Marketing no metaverso
A melhor ferramenta promocional da moda virtual é o boca a boca, dizem os designers. Isso pode significar jogadores recomendando produtos uns aos outros no TikTok, YouTube, Discord ou Twitter, ou usuários conversando via chat no jogo. “O cenário da moda virtual de certa forma é mais competitivo do que a moda IRL (vida real)”, diz Samuel. “Em uma rua, você pode ter 20 lojas concorrentes. No espaço digital, você pode ter um milhão de criadores, todos competindo no mesmo lugar.” Os designers virtuais devem contar com influenciadores virtuais e IRL para usar e assinar seus produtos e, assim, aumentar seu alcance.
A Blueberry usa influenciadores virtuais e revistas de moda virtuais, como a L’Homme Magazine (vendida no metaverso Second Life). “Tendo visto os itens em outros jogadores ou influenciadores virtuais, as pessoas estão preparadas para ‘acampar’ até 12 horas fora da loja virtual Blueberry em vários metaversos para comprar o último drop’, diz Misha.
A Republiqe trabalhou com a loja de acessórios francesa Monnier Frères para produzir uma loja na Decentraland para o Metaverse Fashion Week, além de ter colaborado com marcas como a Coach. Isso ajudou a impulsionar consideravelmente os negócios, mostrando às marcas de luxo as possibilidades do metaverso. “Estamos recebendo solicitações todos os dias”, diz James, que está contratando mais três funcionários para sua equipe de nove pessoas.

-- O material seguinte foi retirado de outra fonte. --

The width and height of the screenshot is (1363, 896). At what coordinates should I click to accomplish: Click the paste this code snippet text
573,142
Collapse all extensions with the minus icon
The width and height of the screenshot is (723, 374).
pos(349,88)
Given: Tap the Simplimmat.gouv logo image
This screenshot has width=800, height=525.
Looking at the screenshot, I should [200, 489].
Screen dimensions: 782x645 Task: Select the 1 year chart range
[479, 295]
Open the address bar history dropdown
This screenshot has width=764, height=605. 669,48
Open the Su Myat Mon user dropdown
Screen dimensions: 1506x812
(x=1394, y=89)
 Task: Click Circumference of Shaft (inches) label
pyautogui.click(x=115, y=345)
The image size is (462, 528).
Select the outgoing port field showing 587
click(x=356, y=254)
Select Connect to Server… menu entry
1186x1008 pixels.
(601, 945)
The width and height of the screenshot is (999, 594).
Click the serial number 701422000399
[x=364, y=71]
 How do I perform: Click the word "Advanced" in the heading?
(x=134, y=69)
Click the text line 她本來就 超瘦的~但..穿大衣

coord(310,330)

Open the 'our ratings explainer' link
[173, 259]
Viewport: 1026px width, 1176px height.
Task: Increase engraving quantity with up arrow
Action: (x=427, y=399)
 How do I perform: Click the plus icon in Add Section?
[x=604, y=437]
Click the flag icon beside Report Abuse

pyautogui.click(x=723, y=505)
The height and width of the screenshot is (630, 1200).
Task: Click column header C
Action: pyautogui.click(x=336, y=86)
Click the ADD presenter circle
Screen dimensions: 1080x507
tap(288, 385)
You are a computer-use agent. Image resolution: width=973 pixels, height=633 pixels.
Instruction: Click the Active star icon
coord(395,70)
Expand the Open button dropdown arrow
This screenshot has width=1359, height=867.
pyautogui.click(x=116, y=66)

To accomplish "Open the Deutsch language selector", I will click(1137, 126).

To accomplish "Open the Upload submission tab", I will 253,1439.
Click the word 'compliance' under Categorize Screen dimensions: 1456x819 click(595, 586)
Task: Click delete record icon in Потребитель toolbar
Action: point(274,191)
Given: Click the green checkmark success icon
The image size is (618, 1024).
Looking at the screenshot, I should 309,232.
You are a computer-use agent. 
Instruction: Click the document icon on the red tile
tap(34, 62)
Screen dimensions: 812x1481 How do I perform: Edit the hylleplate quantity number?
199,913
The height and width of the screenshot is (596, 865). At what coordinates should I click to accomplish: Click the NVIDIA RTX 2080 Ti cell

À medida que a Web3 amadurece e a oferta de games aumenta, a moda virtual segue em alta demanda. Jovens empreendedores estão construindo novas grifes, combinando experiência em design de moda 3D com um conhecimento mais profundo de jogos e comunidades Web3 – e fazendo isso melhor do que as marcas tradicionais de moda.